Well, neither you nor I, nor anyone else here will ever be in full agreement on every building... but you and I do share a taste for good, simple, modernism most often typified in this city by aA's buildings. For me, that appealing clean modernism also extends to P+S's The Met and Encore, which I think make good use of their site and make for interesting points on the skyline and streetscapes in the area. You might not agree. I also think that P+S's MuseumHouse looks like it will be quite decent, and I believe they did a perfect job of repurposing 112 St. Clair West from offices to residential.
...and then there's P+S's The Shores condo, now under construction in Oakville, which if finished the way the renders promise, will be amongst the very best and appropriately nautical modern designs anywhere on Lake Ontario.

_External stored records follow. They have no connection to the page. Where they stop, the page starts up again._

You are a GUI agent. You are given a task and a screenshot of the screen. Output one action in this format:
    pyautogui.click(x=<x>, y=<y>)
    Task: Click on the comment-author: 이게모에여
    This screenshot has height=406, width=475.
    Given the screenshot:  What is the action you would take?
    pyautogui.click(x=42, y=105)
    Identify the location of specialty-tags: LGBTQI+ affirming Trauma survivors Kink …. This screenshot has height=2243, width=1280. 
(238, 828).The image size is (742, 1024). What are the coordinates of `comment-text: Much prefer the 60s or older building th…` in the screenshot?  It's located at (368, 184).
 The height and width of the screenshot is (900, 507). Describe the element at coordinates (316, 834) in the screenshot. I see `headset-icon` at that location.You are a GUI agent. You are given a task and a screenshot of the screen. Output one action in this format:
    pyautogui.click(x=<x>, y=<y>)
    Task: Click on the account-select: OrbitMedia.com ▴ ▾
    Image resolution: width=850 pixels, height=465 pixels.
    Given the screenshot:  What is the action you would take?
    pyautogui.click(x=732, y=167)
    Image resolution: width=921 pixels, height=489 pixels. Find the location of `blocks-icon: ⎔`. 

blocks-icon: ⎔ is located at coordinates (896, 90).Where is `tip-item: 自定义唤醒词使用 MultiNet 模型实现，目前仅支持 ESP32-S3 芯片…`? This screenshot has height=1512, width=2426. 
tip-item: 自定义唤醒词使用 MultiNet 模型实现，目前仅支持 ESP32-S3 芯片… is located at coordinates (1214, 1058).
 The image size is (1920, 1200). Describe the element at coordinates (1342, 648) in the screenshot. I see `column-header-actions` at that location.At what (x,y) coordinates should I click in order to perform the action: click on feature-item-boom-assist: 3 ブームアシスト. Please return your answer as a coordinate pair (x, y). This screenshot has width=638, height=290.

Getting away from the modernism, I really like their Prince Arthur. It's bricks and it's cornices and it's cupolas and it's domes... and it's nothing I normally like, but it all works for me, crowned by the arch at the west end of Yorkville Avenue. Compare that with Turner Fleischer's Regency Yorkville a block east which takes the same stylistic approach in many ways, and fails with most of them. I may not like the style overall, but I think P+S know how to pull it off. (That said, P+S are also responsible for the Cheddington, One Post Road, and Mount Pleasant Road's Chateau Royale, all of which are over the top and beyond the pale. Since I know P+S can rein in the ornamentation, those three projects tell me that the developer was the driving force behind the excesses displayed on those buildings. P+S is a big firm, and employees have to eat, so sometimes you design what you might not be inclined to were you pulling all of the strings.)
P+S get lots of this right: they certainly have here. Not everything they put up I like, so I'd say sometimes they are fairly maligned (if you can be fair when maligning), but I don't believe P+S deserves the general shellacking that they often get on this forum.